From next week, Spain will be taking steps to deal with Covid-19 in much the same way as it does with flu. On Tuesday the Public Health Committee approved its ‘Strategy for Monitoring and Control of Covid-19’, so from 28 March people with no symptoms or only mild ones will no longer have to isolate,
Only people who are classified as vulnerable and test positive will need to isolate, for a period of seven days, although the isolation rule will still be maintained in residential homes for the elderly and people in hospital, whether or not they have symptoms. However, there will also be a change in those circumstances: isolation will be for five days and will end after 24 hours symptom-free. Medical staff will also still have to isolate, but only until they test negative for the virus.
There will also be a change to the rules for testing from next week.
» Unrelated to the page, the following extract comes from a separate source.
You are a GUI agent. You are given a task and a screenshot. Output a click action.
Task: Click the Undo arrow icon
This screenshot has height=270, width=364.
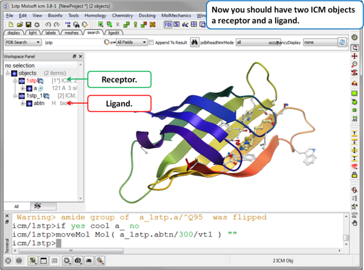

From Monday, the focus will be on people considered vulnerable (over-60s, immuno-compromised and pregnant women), people in health care and social care environments and serious cases.
Apart from these, it will be doctors who decide whether a patient with minor symptoms should take a Covid test, although lateral flow tests will still be available in chemists for those who want them.
The health authorities will no longer try to trace cases or count them, so there will be no more updates on overall Covid figures as there have been until now. Instead, the new strategy is to look for cases among the vulnerable population, as they are the people most likely to suffer complications from the virus.
The Public Health Committee says this change is possible because of the high levels of immunity among the Spanish population. The new strategy was approved on a day when the accumulated incidence of Covid-19 fell again by nine points, to 436 cases per 100,000 people over 14 days. The health authorities have also reported 54,147 new infections and 350 deaths in the past four days.